Innovation is key to keeping Canada’s agricultural sector strong and science-based regulatory systems ensure that such innovations are safe for human health and the environment.
Innovations derived through modern plant breeding help farmers, are good for the environment and they deliver tangible benefits to consumers by way of lower food costs. Agricultural innovation, including plant biotechnology, has played a strong role in that success.
Farmers across Canada and around the world are rapidly accepting new GM traits because they help control threats to productivity such as weeds, insects and disease. These genetically enhanced crops can also reduce or eliminate the need for farmers to plow the land to control weeds, which significantly enriches soil and reduces erosion.
A report released by the International Service for the Acquisition of Agri-Biotech Applications (ISAAA) found that Canadian farmers continue to choose to plant genetically modified crops because of the benefits they see in terms of improved yields and quality and environmental sustainability. In 2012, close to 29 million acres of biotech crops were planted in Canada.
Canada isn’t alone in adopting this technology. Millions of farmers in 28 countries around the world planted biotech crops in 2012. The global area of biotech crops has increased one hundredfold since they were first commercialized in 1996 making it the fastest-adopted technology in recent history.
Unfortunately, many longtime opponents continue to ignore the many benefits of new technologies. Instead, they continue to use the same, false and fear-based messages to try and convince Canadians that these technologies are somehow bad.
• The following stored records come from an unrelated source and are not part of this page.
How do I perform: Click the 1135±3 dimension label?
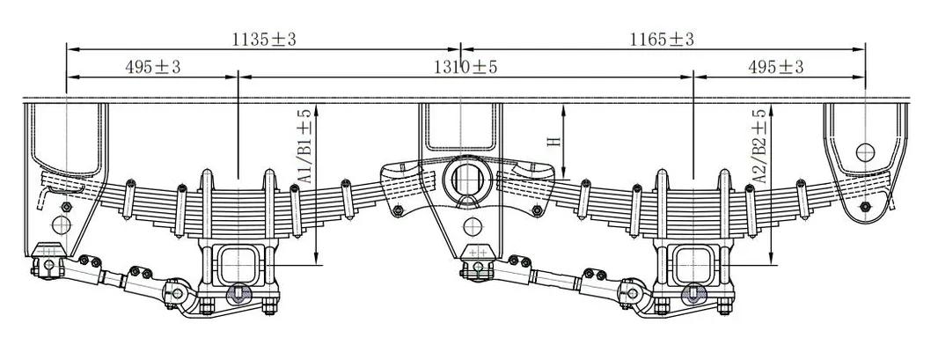click(261, 39)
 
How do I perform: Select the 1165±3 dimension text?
click(662, 39)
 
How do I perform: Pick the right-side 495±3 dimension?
click(775, 67)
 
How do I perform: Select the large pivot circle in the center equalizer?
click(464, 177)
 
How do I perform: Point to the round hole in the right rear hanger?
click(864, 151)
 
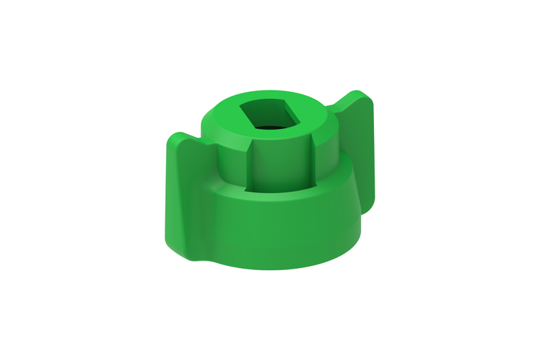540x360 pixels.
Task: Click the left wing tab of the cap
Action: pos(184,196)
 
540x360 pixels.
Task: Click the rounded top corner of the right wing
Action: pos(364,97)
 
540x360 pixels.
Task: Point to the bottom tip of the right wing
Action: pos(368,207)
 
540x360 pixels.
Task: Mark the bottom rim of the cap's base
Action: pos(284,267)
Protests that took place across the country were nothing more than a special-interest group trying to get attention to support their fundraising than about any real health concerns.
The truth is that Canada is well known for its exceptional science-based regulatory system and for ensuring that human health, environmental consideration and livestock feed safety are all considered before any new crop is authorized in Canada.
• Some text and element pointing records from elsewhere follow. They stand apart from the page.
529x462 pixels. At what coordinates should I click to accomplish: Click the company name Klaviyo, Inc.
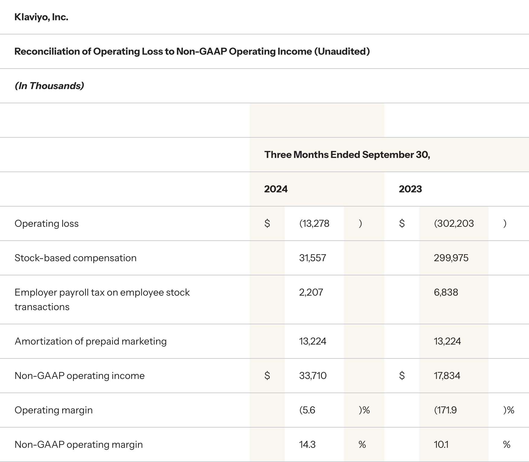41,17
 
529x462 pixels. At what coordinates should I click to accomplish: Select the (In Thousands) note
49,86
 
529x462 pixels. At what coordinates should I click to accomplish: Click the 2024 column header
276,189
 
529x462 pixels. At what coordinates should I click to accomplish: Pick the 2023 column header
410,189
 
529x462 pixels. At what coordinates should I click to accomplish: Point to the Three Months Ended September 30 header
347,155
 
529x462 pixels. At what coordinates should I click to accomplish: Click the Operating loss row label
46,223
In addition, the industry has a long history of ensuring its products are properly managed throughout their entire life cycle, which includes the developing best management practices to address concerns such as the ability of various farming operations to coexist.
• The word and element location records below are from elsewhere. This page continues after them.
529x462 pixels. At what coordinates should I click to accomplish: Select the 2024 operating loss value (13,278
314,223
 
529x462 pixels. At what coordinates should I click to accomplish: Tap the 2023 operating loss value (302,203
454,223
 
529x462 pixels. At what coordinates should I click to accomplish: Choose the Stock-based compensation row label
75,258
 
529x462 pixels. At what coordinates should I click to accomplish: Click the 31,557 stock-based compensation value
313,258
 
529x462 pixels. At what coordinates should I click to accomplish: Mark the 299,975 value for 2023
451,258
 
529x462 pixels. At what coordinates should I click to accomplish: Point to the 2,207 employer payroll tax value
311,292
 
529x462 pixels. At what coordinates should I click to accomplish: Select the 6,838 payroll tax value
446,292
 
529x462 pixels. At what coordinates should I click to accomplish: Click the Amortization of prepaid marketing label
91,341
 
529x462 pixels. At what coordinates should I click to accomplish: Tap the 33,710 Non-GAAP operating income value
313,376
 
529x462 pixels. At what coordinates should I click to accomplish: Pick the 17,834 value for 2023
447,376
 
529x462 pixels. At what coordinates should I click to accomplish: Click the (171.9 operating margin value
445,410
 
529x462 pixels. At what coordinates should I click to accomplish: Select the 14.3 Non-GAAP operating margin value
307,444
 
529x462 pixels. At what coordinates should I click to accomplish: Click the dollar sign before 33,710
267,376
In the case of genetically modified alfalfa, all that would be required to ensure that conventional and organic farms can coexist is for farmers to harvest the plant before it flowers. No pollen, no seed, no problem.
The reality is, that regardless of the innovation, these same groups would have protested. They continually overkill the proven benefits of modern agriculture and we expect they always will.
Such a shame, really, when one considers that growing food demands mean that innovations in agriculture are more important now than ever before.